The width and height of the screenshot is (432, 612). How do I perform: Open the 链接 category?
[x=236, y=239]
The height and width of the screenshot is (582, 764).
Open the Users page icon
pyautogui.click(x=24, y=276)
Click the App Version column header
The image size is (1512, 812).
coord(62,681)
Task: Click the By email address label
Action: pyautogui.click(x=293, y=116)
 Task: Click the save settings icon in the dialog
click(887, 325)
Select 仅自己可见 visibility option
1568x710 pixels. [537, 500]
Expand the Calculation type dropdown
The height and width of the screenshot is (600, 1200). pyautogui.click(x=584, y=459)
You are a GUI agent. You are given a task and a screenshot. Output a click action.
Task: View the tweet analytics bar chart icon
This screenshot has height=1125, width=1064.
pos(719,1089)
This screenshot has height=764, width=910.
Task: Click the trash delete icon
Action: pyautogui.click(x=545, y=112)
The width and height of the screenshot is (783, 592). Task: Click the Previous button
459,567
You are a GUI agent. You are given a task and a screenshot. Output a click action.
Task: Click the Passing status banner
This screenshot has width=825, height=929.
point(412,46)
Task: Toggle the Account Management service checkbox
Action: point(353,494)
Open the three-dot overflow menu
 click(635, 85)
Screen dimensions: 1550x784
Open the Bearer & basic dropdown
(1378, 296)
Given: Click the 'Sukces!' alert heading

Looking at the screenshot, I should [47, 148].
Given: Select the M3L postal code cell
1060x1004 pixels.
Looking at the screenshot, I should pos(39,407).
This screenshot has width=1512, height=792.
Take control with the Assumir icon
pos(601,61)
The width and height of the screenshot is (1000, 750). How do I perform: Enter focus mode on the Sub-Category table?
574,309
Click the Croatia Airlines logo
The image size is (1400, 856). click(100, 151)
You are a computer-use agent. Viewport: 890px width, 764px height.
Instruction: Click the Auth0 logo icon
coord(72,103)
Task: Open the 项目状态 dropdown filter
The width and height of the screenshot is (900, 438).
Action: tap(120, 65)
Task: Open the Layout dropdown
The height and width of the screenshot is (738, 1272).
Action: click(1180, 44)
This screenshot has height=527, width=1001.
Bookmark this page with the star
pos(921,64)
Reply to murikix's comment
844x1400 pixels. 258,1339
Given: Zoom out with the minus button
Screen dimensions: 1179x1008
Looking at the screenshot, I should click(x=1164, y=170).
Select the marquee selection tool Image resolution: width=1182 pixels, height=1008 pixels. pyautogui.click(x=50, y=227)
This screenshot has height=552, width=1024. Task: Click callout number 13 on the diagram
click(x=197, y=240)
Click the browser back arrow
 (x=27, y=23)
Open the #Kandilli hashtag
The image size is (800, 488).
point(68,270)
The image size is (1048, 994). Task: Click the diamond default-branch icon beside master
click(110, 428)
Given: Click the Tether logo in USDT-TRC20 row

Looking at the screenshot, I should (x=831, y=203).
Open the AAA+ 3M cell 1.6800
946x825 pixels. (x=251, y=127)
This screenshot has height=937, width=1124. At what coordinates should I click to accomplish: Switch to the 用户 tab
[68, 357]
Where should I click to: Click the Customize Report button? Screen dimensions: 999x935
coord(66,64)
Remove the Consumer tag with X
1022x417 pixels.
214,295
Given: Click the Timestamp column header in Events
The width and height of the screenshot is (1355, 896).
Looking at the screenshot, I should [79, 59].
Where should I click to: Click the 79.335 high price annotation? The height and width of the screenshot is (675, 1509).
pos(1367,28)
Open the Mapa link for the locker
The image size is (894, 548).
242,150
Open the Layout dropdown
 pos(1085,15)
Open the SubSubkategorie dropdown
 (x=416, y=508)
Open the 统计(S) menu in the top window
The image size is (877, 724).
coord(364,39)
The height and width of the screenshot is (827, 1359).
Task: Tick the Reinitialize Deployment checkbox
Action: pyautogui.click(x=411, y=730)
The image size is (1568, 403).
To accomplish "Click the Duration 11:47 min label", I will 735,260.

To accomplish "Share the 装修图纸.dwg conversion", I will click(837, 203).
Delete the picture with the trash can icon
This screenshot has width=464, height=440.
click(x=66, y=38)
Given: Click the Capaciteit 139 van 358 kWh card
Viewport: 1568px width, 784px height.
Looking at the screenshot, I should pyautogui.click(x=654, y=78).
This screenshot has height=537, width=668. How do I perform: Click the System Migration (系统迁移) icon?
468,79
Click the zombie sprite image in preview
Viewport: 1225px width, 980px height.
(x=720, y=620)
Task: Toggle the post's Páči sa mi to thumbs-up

★ ★ ★ ★ ★

▶ **ABOUT THIS TASK**: Repeat the listing above in full, word for word.

▶ **ANSWER TO THIS PROBLEM**:
The width and height of the screenshot is (432, 612). How do I perform: Open the 链接 category?
[x=236, y=239]
The height and width of the screenshot is (582, 764).
Open the Users page icon
pyautogui.click(x=24, y=276)
Click the App Version column header
The image size is (1512, 812).
coord(62,681)
Task: Click the By email address label
Action: pyautogui.click(x=293, y=116)
 Task: Click the save settings icon in the dialog
click(887, 325)
Select 仅自己可见 visibility option
1568x710 pixels. [537, 500]
Expand the Calculation type dropdown
The height and width of the screenshot is (600, 1200). pyautogui.click(x=584, y=459)
You are a GUI agent. You are given a task and a screenshot. Output a click action.
Task: View the tweet analytics bar chart icon
This screenshot has height=1125, width=1064.
pos(719,1089)
This screenshot has height=764, width=910.
Task: Click the trash delete icon
Action: pyautogui.click(x=545, y=112)
The width and height of the screenshot is (783, 592). Task: Click the Previous button
459,567
You are a GUI agent. You are given a task and a screenshot. Output a click action.
Task: Click the Passing status banner
This screenshot has width=825, height=929.
point(412,46)
Task: Toggle the Account Management service checkbox
Action: point(353,494)
Open the three-dot overflow menu
 click(635, 85)
Screen dimensions: 1550x784
Open the Bearer & basic dropdown
(1378, 296)
Given: Click the 'Sukces!' alert heading

Looking at the screenshot, I should [47, 148].
Given: Select the M3L postal code cell
1060x1004 pixels.
Looking at the screenshot, I should pos(39,407).
This screenshot has width=1512, height=792.
Take control with the Assumir icon
pos(601,61)
The width and height of the screenshot is (1000, 750). How do I perform: Enter focus mode on the Sub-Category table?
574,309
Click the Croatia Airlines logo
The image size is (1400, 856). click(100, 151)
You are a computer-use agent. Viewport: 890px width, 764px height.
Instruction: Click the Auth0 logo icon
coord(72,103)
Task: Open the 项目状态 dropdown filter
The width and height of the screenshot is (900, 438).
Action: tap(120, 65)
Task: Open the Layout dropdown
The height and width of the screenshot is (738, 1272).
Action: click(1180, 44)
This screenshot has height=527, width=1001.
Bookmark this page with the star
pos(921,64)
Reply to murikix's comment
844x1400 pixels. 258,1339
Given: Zoom out with the minus button
Screen dimensions: 1179x1008
Looking at the screenshot, I should click(x=1164, y=170).
Select the marquee selection tool Image resolution: width=1182 pixels, height=1008 pixels. pyautogui.click(x=50, y=227)
This screenshot has height=552, width=1024. Task: Click callout number 13 on the diagram
click(x=197, y=240)
Click the browser back arrow
 (x=27, y=23)
Open the #Kandilli hashtag
The image size is (800, 488).
point(68,270)
The image size is (1048, 994). Task: Click the diamond default-branch icon beside master
click(110, 428)
Given: Click the Tether logo in USDT-TRC20 row

Looking at the screenshot, I should (x=831, y=203).
Open the AAA+ 3M cell 1.6800
946x825 pixels. (x=251, y=127)
This screenshot has height=937, width=1124. At what coordinates should I click to accomplish: Switch to the 用户 tab
[68, 357]
Where should I click to: Click the Customize Report button? Screen dimensions: 999x935
coord(66,64)
Remove the Consumer tag with X
1022x417 pixels.
214,295
Given: Click the Timestamp column header in Events
The width and height of the screenshot is (1355, 896).
Looking at the screenshot, I should [79, 59].
Where should I click to: Click the 79.335 high price annotation? The height and width of the screenshot is (675, 1509).
pos(1367,28)
Open the Mapa link for the locker
The image size is (894, 548).
242,150
Open the Layout dropdown
 pos(1085,15)
Open the SubSubkategorie dropdown
 (x=416, y=508)
Open the 统计(S) menu in the top window
The image size is (877, 724).
coord(364,39)
The height and width of the screenshot is (827, 1359).
Task: Tick the Reinitialize Deployment checkbox
Action: pyautogui.click(x=411, y=730)
The image size is (1568, 403).
To accomplish "Click the Duration 11:47 min label", I will 735,260.

To accomplish "Share the 装修图纸.dwg conversion", I will click(837, 203).
Delete the picture with the trash can icon
This screenshot has width=464, height=440.
click(x=66, y=38)
Given: Click the Capaciteit 139 van 358 kWh card
Viewport: 1568px width, 784px height.
Looking at the screenshot, I should pyautogui.click(x=654, y=78).
This screenshot has height=537, width=668. How do I perform: Click the System Migration (系统迁移) icon?
468,79
Click the zombie sprite image in preview
Viewport: 1225px width, 980px height.
(x=720, y=620)
Task: Toggle the post's Páči sa mi to thumbs-up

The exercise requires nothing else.